Increasingly I find my colleagues documenting time in patient charts. While there is little uniformity in the reporting (can you include time talking to the family, reviewing lab results, discussing the case with a colleague?), a streak of creativity is bubbling to the surface. I’ve seen statements like:
“I spent 31 minutes 12 seconds in direct care. This does not include time spent documenting the care delivered to the patient.”
“I spent 12 minutes reviewing tests, 8 minutes talking to the patient, 4 minutes examining the patient, 5 minutes formulating a care plan, 4 minutes talking to the nursing staff, 1 minute talking to a social worker, and 6 minutes documenting all of the above. Total time: 40 minutes.”
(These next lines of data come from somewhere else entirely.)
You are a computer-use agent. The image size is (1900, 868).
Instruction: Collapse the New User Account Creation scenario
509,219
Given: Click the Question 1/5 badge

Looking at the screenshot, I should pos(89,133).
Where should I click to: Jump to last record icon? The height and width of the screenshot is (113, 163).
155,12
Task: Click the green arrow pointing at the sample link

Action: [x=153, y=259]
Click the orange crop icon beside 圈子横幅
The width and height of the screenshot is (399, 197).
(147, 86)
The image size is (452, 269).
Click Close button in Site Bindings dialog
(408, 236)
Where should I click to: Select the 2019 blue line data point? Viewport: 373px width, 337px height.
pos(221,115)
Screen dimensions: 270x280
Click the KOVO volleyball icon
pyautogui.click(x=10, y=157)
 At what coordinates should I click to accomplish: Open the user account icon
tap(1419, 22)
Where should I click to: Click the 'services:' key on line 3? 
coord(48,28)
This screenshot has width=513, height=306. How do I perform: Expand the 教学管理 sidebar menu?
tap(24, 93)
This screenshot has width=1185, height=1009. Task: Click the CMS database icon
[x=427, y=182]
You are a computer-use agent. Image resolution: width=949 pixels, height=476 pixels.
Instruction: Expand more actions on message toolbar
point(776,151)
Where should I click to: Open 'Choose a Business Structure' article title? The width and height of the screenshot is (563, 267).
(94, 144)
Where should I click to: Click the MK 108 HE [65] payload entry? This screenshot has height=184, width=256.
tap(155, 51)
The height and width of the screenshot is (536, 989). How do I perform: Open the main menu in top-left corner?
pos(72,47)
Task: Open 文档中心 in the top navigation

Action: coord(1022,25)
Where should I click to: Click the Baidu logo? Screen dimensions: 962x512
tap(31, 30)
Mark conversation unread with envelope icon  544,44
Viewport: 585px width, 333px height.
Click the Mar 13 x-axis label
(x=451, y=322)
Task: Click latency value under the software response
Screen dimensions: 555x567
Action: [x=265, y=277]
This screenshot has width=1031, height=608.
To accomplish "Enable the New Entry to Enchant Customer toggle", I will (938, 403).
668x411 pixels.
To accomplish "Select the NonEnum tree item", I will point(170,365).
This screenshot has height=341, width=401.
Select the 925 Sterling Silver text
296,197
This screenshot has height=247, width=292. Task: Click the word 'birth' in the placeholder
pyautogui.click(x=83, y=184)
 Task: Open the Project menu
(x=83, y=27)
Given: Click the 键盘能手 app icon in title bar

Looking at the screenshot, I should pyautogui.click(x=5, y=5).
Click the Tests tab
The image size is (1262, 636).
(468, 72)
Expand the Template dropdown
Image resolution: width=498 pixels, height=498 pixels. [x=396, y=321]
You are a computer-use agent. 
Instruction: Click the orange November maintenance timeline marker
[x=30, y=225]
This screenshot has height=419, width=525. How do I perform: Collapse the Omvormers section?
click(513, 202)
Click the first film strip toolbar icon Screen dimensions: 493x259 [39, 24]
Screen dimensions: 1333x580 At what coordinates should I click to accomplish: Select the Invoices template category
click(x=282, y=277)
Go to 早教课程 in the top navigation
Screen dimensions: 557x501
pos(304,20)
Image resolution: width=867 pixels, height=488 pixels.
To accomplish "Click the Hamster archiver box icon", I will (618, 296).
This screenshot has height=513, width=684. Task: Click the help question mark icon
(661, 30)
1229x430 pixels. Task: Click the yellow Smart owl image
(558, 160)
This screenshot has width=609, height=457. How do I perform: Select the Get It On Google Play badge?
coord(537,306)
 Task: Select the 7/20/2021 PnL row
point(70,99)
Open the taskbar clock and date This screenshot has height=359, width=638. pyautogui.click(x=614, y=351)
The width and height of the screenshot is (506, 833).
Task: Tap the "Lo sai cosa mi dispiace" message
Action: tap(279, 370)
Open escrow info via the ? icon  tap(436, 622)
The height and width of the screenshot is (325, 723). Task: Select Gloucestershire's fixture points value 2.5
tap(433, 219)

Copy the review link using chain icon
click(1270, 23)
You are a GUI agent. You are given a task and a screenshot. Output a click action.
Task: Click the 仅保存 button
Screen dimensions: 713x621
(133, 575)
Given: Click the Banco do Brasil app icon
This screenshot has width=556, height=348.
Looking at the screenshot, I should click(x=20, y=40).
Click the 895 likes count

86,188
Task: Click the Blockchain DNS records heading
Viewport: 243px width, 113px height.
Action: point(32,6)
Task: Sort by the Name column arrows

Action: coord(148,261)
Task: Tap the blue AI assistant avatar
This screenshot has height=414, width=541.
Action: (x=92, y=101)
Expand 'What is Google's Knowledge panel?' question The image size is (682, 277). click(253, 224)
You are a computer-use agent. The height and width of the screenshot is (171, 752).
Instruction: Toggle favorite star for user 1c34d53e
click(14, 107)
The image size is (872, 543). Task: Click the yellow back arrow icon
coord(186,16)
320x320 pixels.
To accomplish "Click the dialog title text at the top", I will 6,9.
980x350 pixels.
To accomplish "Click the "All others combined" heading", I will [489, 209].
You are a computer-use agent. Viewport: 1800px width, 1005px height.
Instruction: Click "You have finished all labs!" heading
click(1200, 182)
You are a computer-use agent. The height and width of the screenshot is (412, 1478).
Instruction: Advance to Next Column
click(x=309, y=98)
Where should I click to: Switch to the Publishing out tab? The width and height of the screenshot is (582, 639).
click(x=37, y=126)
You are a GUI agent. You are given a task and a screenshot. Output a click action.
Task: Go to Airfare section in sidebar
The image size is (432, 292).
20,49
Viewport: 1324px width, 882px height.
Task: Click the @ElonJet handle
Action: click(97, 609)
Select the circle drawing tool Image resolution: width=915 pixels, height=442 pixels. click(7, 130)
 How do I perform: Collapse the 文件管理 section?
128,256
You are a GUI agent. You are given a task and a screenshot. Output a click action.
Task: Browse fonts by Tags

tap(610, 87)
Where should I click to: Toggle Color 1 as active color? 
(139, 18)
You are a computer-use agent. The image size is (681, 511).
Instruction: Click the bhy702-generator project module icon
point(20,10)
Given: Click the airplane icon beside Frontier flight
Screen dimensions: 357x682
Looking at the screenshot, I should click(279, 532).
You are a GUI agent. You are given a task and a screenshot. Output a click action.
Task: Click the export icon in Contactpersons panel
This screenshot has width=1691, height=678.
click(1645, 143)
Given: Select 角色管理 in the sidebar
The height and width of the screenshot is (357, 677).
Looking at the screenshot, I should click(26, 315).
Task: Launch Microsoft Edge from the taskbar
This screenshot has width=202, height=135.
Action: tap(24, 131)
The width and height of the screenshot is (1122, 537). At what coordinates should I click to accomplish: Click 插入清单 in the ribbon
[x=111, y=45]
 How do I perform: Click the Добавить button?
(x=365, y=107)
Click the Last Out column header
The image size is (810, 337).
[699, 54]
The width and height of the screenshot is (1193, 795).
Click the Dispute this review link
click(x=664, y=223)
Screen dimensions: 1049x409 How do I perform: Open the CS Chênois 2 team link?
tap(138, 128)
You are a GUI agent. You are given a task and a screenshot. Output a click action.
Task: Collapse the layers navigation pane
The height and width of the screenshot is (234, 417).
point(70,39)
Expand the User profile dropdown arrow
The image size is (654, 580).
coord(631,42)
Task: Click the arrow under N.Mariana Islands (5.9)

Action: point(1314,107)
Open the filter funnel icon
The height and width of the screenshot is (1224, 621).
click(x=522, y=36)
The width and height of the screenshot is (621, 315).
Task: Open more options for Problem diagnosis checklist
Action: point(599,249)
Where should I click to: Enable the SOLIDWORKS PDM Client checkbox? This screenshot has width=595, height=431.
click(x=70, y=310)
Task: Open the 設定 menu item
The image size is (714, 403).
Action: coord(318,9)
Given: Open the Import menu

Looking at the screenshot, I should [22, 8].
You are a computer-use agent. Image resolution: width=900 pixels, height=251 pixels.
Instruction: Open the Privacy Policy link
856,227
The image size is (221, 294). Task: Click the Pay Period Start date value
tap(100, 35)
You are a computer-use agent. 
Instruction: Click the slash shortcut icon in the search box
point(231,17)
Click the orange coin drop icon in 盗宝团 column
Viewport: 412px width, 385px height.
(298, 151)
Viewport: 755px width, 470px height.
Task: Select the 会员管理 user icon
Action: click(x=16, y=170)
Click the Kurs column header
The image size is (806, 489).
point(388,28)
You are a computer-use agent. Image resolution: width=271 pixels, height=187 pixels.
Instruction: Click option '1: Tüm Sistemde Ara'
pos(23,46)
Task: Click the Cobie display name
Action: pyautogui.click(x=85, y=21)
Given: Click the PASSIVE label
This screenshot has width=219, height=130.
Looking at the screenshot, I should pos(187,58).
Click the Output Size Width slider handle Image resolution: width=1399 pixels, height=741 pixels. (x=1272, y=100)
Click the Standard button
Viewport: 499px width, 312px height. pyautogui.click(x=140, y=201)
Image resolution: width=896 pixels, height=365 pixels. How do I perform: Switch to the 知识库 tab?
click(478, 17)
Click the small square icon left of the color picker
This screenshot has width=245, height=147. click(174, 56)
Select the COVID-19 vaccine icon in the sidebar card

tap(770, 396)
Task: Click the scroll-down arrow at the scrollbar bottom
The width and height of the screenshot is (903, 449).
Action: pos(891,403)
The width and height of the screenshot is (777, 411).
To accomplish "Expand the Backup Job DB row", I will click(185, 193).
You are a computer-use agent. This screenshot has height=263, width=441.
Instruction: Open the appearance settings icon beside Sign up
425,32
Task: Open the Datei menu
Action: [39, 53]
There is quite a lot of irony and a tinge of anger in these notes. A reasonable person might ask whether any of this reporting actually translates into better outcomes and better care. What about the quality of the time spent on patient care? Does that matter, and if it does, is there any way to judge it? At the end of the day, the time clock is just an artificial billing metric. Another example: When we try to define a high-complexity level 5 patient, it’s about making certain all the requisite categories are covered, not whether the patient is truly complex from a medical perspective.
These metrics simply bear no resemblance to reality. We’ve allowed the day-to-day practice of cardiology (and medicine in general) to devolve into an exercise in perfecting documentation.
This note took 31 minutes, 46 seconds to write in draft form and an additional 4 minutes, 55 seconds to type a final version and send to my editor at CardiologyNews. In case anyone were to ask.